──────── Records for the task
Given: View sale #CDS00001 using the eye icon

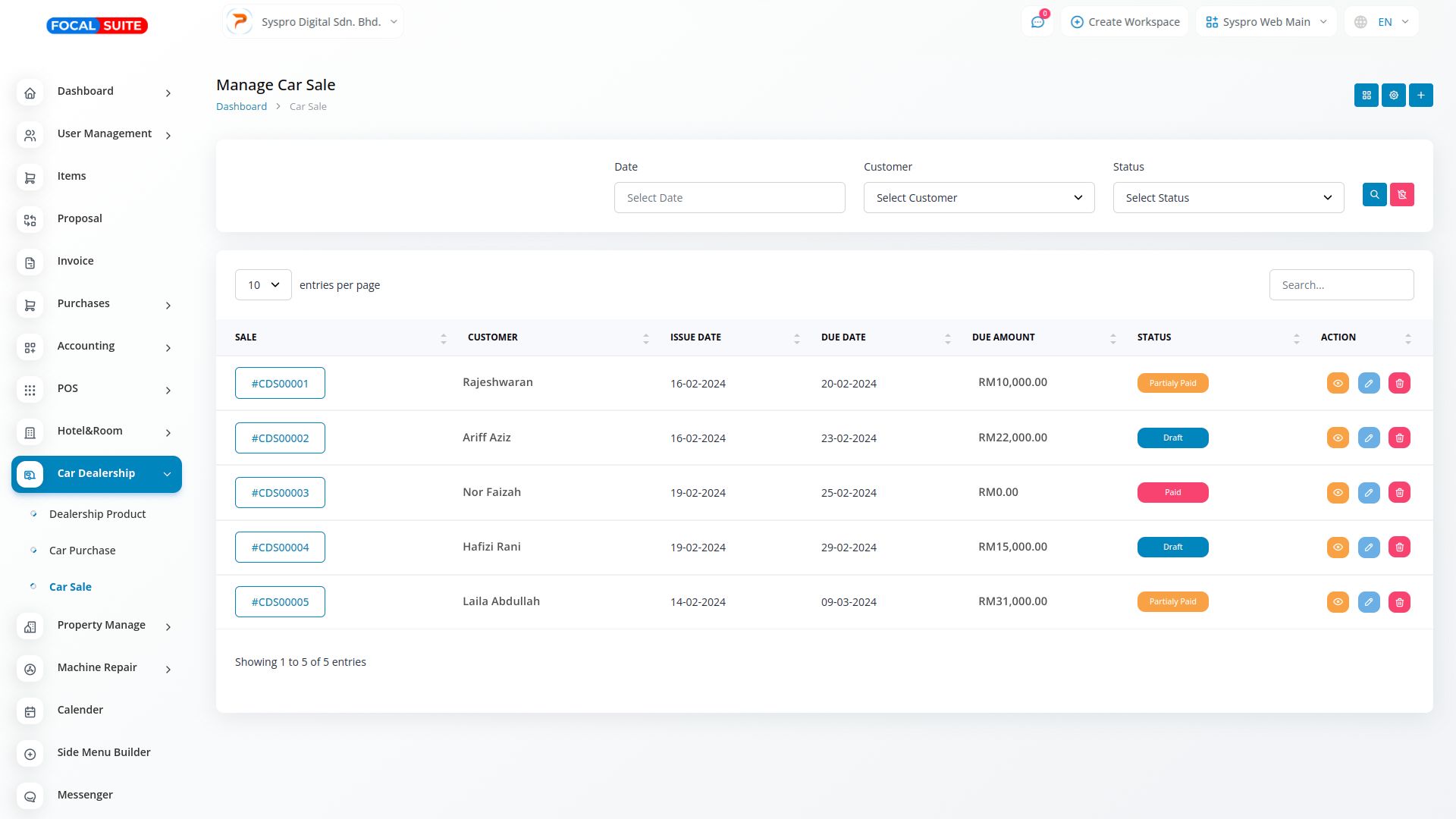Looking at the screenshot, I should coord(1338,384).
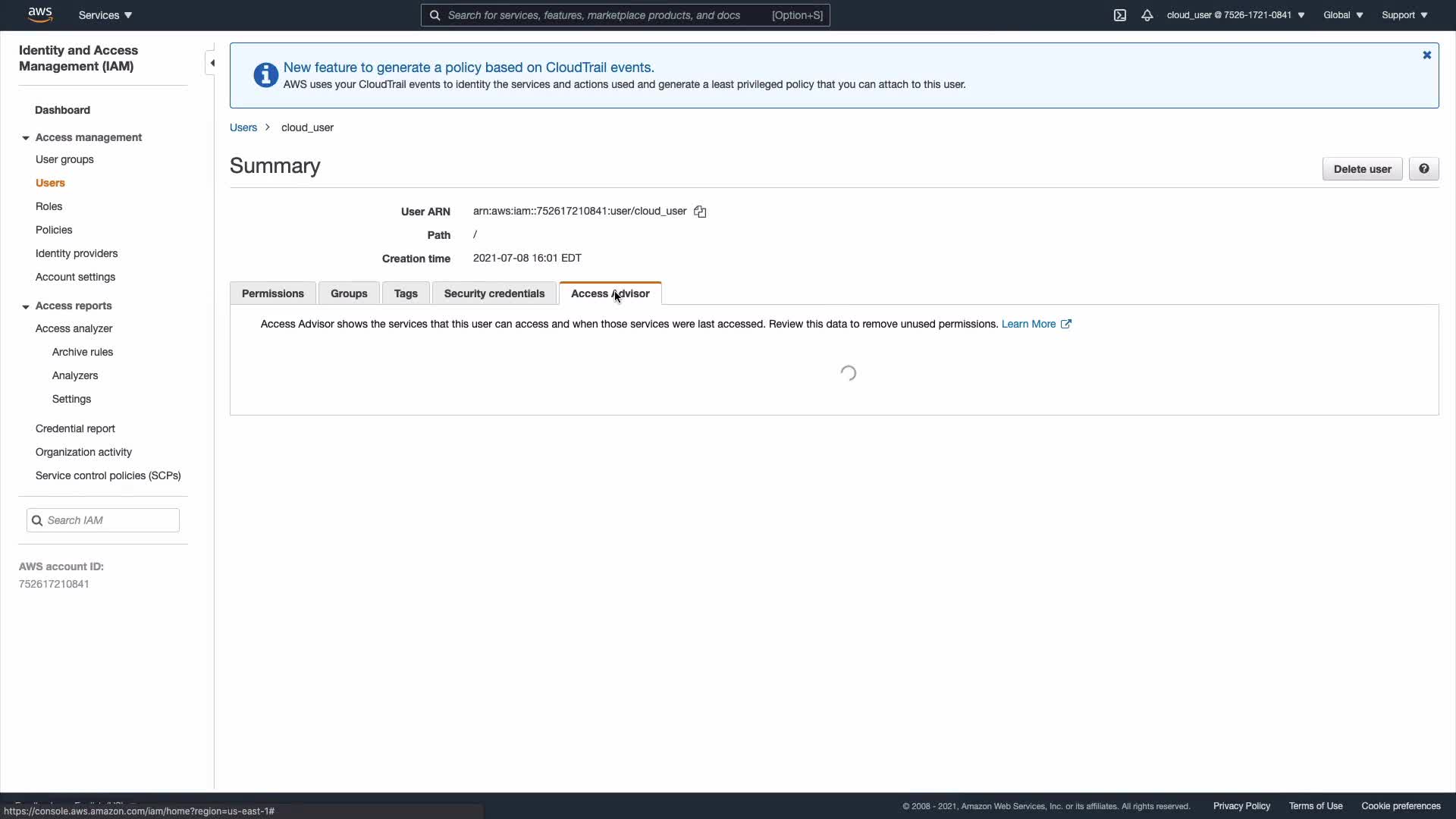Click the blue info icon in banner
The width and height of the screenshot is (1456, 819).
[265, 75]

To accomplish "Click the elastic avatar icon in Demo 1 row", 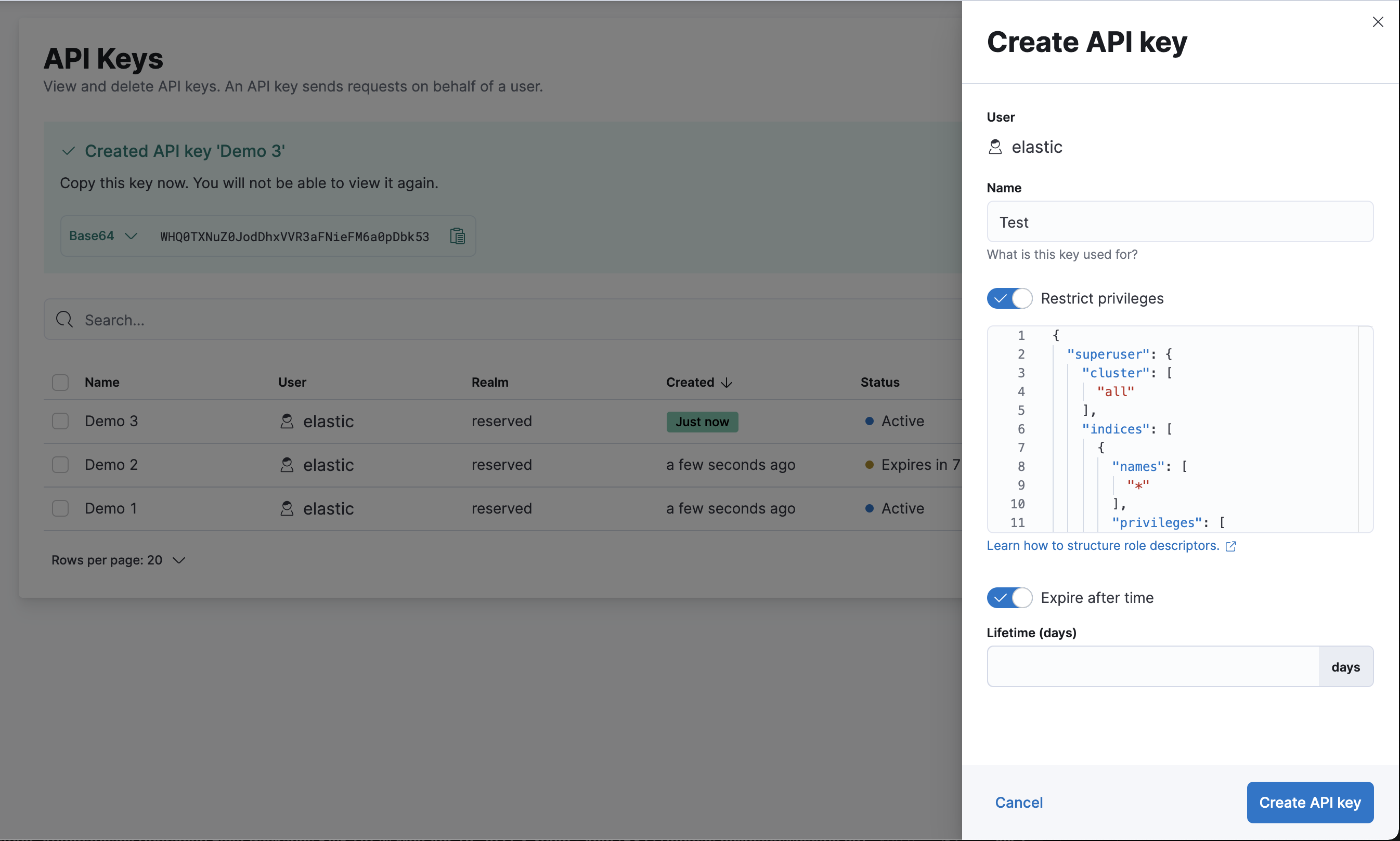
────────────────
** What you have to do **
Print out the complete listing above exactly, dropping each image.

** Output **
Given: View sale #CDS00001 using the eye icon

Looking at the screenshot, I should coord(1338,384).
Click the blue info icon in banner
The width and height of the screenshot is (1456, 819).
[265, 75]

To accomplish "Click the elastic avatar icon in Demo 1 row", 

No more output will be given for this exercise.